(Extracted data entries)
------------

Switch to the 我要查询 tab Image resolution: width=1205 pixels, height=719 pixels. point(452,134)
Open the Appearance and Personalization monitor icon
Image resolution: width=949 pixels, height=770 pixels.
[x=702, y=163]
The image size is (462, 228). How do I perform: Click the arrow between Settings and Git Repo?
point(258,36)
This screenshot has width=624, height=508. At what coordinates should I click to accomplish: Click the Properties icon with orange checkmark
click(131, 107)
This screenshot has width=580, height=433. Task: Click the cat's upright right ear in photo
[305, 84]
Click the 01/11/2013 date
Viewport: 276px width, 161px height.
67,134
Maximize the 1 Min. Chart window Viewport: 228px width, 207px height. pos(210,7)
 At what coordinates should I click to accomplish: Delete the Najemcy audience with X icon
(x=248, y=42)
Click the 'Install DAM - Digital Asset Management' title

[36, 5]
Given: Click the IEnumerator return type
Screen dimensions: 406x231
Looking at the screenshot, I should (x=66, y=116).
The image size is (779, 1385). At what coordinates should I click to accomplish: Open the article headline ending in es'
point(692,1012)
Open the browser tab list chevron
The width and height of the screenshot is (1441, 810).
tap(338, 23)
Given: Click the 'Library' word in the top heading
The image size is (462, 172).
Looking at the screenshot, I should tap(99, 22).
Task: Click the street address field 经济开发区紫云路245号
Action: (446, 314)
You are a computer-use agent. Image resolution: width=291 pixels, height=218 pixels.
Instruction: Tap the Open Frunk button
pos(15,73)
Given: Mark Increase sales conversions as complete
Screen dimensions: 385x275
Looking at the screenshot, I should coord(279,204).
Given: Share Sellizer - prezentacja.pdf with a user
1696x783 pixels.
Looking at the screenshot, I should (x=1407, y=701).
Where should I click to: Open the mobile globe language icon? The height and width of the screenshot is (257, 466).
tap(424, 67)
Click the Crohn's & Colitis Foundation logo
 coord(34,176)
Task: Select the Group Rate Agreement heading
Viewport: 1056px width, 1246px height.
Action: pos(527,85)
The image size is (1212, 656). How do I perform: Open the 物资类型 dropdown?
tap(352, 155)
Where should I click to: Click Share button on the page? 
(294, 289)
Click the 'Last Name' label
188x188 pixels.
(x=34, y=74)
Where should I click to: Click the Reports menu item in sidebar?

------------

The records shown above should be given again word for word.

» OUTPUT OF THE TASK
Switch to the 我要查询 tab Image resolution: width=1205 pixels, height=719 pixels. point(452,134)
Open the Appearance and Personalization monitor icon
Image resolution: width=949 pixels, height=770 pixels.
[x=702, y=163]
The image size is (462, 228). How do I perform: Click the arrow between Settings and Git Repo?
point(258,36)
This screenshot has width=624, height=508. At what coordinates should I click to accomplish: Click the Properties icon with orange checkmark
click(131, 107)
This screenshot has width=580, height=433. Task: Click the cat's upright right ear in photo
[305, 84]
Click the 01/11/2013 date
Viewport: 276px width, 161px height.
67,134
Maximize the 1 Min. Chart window Viewport: 228px width, 207px height. pos(210,7)
 At what coordinates should I click to accomplish: Delete the Najemcy audience with X icon
(x=248, y=42)
Click the 'Install DAM - Digital Asset Management' title

[36, 5]
Given: Click the IEnumerator return type
Screen dimensions: 406x231
Looking at the screenshot, I should (x=66, y=116).
The image size is (779, 1385). At what coordinates should I click to accomplish: Open the article headline ending in es'
point(692,1012)
Open the browser tab list chevron
The width and height of the screenshot is (1441, 810).
tap(338, 23)
Given: Click the 'Library' word in the top heading
The image size is (462, 172).
Looking at the screenshot, I should tap(99, 22).
Task: Click the street address field 经济开发区紫云路245号
Action: (446, 314)
You are a computer-use agent. Image resolution: width=291 pixels, height=218 pixels.
Instruction: Tap the Open Frunk button
pos(15,73)
Given: Mark Increase sales conversions as complete
Screen dimensions: 385x275
Looking at the screenshot, I should coord(279,204).
Given: Share Sellizer - prezentacja.pdf with a user
1696x783 pixels.
Looking at the screenshot, I should (x=1407, y=701).
Where should I click to: Open the mobile globe language icon? The height and width of the screenshot is (257, 466).
tap(424, 67)
Click the Crohn's & Colitis Foundation logo
 coord(34,176)
Task: Select the Group Rate Agreement heading
Viewport: 1056px width, 1246px height.
Action: pos(527,85)
The image size is (1212, 656). How do I perform: Open the 物资类型 dropdown?
tap(352, 155)
Where should I click to: Click Share button on the page? 
(294, 289)
Click the 'Last Name' label
188x188 pixels.
(x=34, y=74)
Where should I click to: Click the Reports menu item in sidebar?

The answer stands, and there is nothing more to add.